Thursday, April 9, 2009

I promised myself,,,

So I decided that I would have to write something, at least a little, everyday that I can.  Now, I think I have made it clear that I would love nothing more than to be one of those people who goes to they gym everyday or wakes up feeling the urge to run by the water for 10 miles, just because it makes me feel good.  Two things - I only run when chased, and even though I live in Dorchester, I try to avoid any activity that may result in me being chased.  I smoked cigarets for 26 years and am not as confident as I would like to be in the category of lung capacity.  Secondly, waking up with the urge to run seems more like a mental illness than a goal.  Seriously, think about it - it borders on insanity.

My boyfriend is actually working out right now while I am typing.  I imagine that as he does his lunges and ab twists that my body is getting more toned by the minute.  Sure, it's not possible but I promised myself that if I started to get fat skinny that I would hit the tread mil or immediately stick my finger down my throat after any good, big meal.  We'll see.  I think the one thing I hate more than exercise is vomiting.  Just the worse.

I still have no work for the rest of the week, so I am going full on philanthropic.  My parents have bought a house with my little sister on the south shore and are trying to get it ready for move in.  It's an in-law apartment kind of thing and it needs paint.  No money, but a good feeling like I have done my part to help my parents.  I just wish they were older and more feeble because it would feel more gratifying.  Damn them for having me so young.

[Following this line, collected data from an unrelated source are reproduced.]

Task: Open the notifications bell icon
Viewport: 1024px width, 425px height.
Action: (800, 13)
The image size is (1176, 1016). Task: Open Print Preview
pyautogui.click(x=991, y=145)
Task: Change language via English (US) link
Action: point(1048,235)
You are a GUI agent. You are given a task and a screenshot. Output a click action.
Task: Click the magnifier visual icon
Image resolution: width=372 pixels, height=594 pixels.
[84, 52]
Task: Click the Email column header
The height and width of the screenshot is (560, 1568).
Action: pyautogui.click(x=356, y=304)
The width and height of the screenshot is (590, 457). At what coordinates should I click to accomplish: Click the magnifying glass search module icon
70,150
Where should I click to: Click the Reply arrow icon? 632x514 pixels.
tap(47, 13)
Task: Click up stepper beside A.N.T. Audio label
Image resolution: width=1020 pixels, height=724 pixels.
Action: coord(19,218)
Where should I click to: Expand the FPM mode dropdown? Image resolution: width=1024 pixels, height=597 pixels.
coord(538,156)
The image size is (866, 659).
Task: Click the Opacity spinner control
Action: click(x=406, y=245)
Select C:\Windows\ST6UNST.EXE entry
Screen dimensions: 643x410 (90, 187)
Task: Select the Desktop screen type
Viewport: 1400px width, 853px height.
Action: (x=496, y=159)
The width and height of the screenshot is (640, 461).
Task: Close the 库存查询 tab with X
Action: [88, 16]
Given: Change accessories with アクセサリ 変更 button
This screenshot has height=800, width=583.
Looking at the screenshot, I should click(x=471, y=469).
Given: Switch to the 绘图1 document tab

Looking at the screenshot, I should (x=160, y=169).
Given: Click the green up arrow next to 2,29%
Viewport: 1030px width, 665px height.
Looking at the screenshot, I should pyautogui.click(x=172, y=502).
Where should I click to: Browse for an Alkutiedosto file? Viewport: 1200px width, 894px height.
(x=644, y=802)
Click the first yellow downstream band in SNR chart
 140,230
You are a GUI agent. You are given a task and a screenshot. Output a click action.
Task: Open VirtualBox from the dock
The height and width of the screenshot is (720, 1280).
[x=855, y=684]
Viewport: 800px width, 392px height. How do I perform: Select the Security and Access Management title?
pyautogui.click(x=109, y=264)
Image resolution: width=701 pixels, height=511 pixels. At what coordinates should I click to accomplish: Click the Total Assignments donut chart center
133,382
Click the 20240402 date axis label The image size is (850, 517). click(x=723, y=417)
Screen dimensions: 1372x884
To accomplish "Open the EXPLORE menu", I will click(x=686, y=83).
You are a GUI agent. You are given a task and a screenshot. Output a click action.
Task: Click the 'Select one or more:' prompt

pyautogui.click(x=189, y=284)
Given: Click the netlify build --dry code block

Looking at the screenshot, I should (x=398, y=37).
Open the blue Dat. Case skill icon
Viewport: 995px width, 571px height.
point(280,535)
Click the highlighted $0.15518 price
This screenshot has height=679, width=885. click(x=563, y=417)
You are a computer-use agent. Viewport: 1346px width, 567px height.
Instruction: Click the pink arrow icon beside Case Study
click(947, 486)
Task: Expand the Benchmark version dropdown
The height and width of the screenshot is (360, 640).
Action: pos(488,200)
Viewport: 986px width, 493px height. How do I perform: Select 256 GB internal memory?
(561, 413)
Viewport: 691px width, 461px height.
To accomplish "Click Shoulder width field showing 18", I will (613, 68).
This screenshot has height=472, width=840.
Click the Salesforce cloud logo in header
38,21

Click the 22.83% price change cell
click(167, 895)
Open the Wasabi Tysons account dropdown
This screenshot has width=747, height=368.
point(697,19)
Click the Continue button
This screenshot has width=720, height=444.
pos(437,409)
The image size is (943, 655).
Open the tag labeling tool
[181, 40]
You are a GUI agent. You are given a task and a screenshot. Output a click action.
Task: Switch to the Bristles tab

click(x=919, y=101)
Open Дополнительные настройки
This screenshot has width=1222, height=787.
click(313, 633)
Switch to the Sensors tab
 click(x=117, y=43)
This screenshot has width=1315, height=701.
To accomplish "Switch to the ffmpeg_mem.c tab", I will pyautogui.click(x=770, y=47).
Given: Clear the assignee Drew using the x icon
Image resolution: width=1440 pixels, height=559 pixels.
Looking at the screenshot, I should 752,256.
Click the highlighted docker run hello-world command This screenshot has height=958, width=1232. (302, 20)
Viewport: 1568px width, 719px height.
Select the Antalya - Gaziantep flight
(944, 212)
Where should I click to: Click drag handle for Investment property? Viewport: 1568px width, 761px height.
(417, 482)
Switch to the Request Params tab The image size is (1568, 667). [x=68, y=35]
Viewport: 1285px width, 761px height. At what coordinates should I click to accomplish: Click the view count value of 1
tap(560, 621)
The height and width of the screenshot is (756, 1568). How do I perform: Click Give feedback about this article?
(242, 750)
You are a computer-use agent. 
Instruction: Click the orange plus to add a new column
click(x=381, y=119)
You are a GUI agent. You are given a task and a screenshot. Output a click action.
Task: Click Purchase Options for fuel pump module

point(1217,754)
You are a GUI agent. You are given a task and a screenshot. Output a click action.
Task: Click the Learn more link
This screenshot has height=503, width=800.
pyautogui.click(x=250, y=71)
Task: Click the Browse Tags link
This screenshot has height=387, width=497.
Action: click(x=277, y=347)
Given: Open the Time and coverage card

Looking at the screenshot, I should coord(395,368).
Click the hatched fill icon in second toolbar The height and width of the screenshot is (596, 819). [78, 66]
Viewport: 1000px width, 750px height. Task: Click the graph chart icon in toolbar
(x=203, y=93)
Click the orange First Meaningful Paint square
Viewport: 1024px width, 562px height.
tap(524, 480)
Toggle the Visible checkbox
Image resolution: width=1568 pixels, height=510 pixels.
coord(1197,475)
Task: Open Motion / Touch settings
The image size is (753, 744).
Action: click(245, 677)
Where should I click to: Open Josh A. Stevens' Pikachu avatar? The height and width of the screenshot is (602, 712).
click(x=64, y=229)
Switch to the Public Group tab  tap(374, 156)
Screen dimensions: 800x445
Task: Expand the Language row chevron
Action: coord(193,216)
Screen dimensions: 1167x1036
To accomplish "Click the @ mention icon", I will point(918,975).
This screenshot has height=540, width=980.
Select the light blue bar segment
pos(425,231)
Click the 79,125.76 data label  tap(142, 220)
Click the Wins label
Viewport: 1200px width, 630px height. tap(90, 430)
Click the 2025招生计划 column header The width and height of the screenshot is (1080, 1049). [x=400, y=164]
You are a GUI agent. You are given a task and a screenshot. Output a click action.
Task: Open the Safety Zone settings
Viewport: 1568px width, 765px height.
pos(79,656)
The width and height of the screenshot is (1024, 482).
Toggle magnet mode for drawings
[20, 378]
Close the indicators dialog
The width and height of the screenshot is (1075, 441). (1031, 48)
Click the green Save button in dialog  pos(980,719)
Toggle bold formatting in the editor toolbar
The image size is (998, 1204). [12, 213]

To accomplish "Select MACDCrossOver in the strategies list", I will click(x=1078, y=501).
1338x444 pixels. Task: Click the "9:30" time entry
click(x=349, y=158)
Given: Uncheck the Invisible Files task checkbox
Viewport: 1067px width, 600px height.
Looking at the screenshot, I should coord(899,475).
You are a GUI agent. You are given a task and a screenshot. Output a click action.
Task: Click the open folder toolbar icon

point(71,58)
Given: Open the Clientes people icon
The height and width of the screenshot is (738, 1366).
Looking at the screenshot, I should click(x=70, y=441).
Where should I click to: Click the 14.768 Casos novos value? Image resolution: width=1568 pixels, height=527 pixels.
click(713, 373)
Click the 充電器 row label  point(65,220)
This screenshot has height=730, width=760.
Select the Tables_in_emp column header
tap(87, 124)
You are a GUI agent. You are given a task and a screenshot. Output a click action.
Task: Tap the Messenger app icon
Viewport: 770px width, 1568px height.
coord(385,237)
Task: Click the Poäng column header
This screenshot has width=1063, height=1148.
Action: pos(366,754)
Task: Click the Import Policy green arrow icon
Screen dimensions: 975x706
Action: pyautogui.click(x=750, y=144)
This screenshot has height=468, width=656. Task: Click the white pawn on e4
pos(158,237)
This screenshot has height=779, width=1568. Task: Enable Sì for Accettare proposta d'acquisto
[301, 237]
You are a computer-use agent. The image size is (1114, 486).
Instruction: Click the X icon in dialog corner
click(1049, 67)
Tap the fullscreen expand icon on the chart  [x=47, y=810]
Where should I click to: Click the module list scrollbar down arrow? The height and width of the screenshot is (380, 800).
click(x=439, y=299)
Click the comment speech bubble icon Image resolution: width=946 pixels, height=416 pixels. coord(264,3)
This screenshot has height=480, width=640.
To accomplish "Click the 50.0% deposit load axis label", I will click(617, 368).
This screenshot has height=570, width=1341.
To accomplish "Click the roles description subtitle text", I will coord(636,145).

Speaking of my sister, Erin, I had totally forgotten how freaked out she gets about me being booked on American Airlines Flight 11 on Sept 11, 2001.  I guess it is freaky, but I changed my flight about 3 weeks out to the 10th and averted an obvious very tragic demise.  My point is that we all dodge bullets.  Not the literal ones, that's for we Dorchester dwellers, but you get what I am saying.  The plan was not for me to die that day and I have never really questioned it.   I did take great pleasure in making my voice over client in California fel bad about almost killing me with their plan to fly me on "11 on the 11th" as they told me.  Apparently I am someone they thought would benefit from the ease of remembering such an easy itinerary.  How right they were.

You know that recurring nightmare you have since you were a small child? The one where you are falling off a stack of pancakes 20 stories high in a redwood forrest surrounded by flying nymphs?  Well....... my recurring nightmare, one that hasn't happened since Sept 11th, is that I am on a plane, it's flying out of control for some reason not known to the passengers, through a city full of sky scrapers.  I wake up just before it hits a building.  Yeah, what the fuck, I know.  Maybe I should call Chip Coffee and discuss with him my potential for psychic teachings.  I am, after all, looking for a career change. It's something to consider......

Out - and remember, Ryan Seacrest has my career.  If you see him, jump him and get it back for me.

1 comment:

momhar said...

I thought you were Ryan Seacrest. Every time I hear him on 93.3 I am sure its you and you forget to tell you had become a DJ!